┌──

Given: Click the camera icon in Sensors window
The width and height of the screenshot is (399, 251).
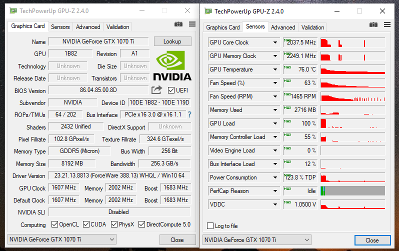Looking at the screenshot, I should 374,25.
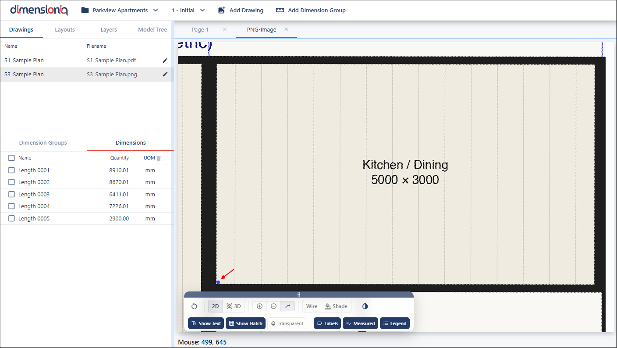Click the Add Dimension Group button
This screenshot has width=617, height=348.
pyautogui.click(x=311, y=10)
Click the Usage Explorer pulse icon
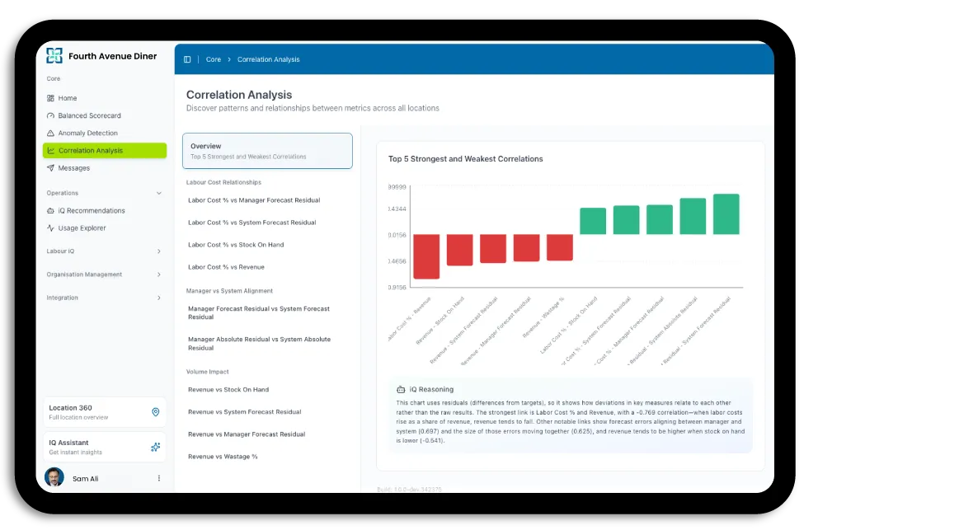 point(50,228)
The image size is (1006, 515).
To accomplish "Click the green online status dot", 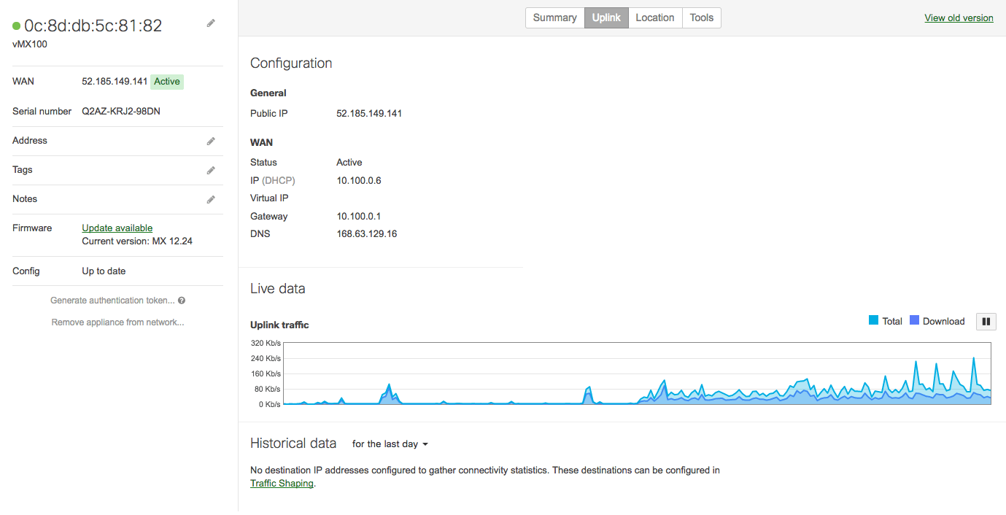I will click(x=16, y=26).
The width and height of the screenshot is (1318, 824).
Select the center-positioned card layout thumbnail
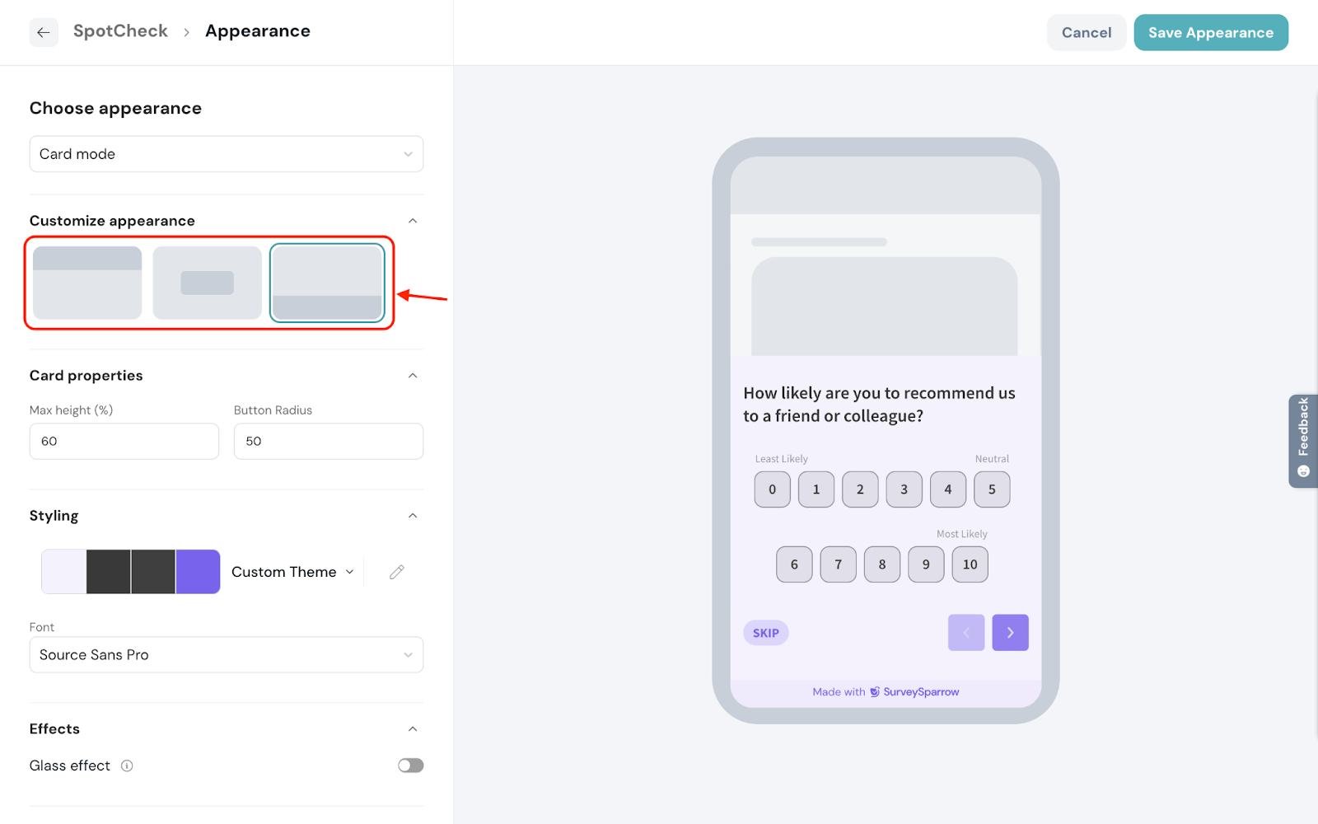(x=207, y=283)
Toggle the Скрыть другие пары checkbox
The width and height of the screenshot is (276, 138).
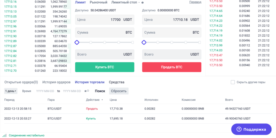233,82
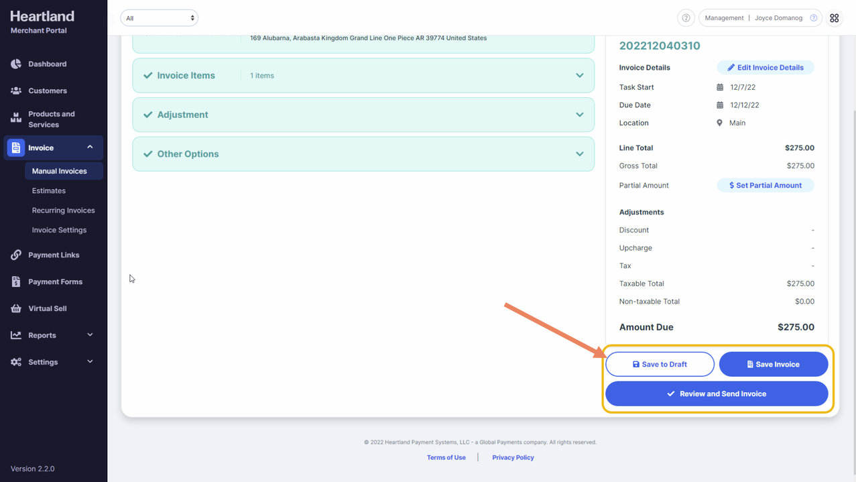Click the Payment Forms document icon
Screen dimensions: 856x482
[16, 282]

└──

Task to carry out: Set down exactly the lines between the one with "The width and height of the screenshot is (276, 138)." and the last line of the material above, both included, but none of the pictures.

Written answer:
The width and height of the screenshot is (276, 138).
233,82
Click the Payment Forms document icon
Screen dimensions: 856x482
[16, 282]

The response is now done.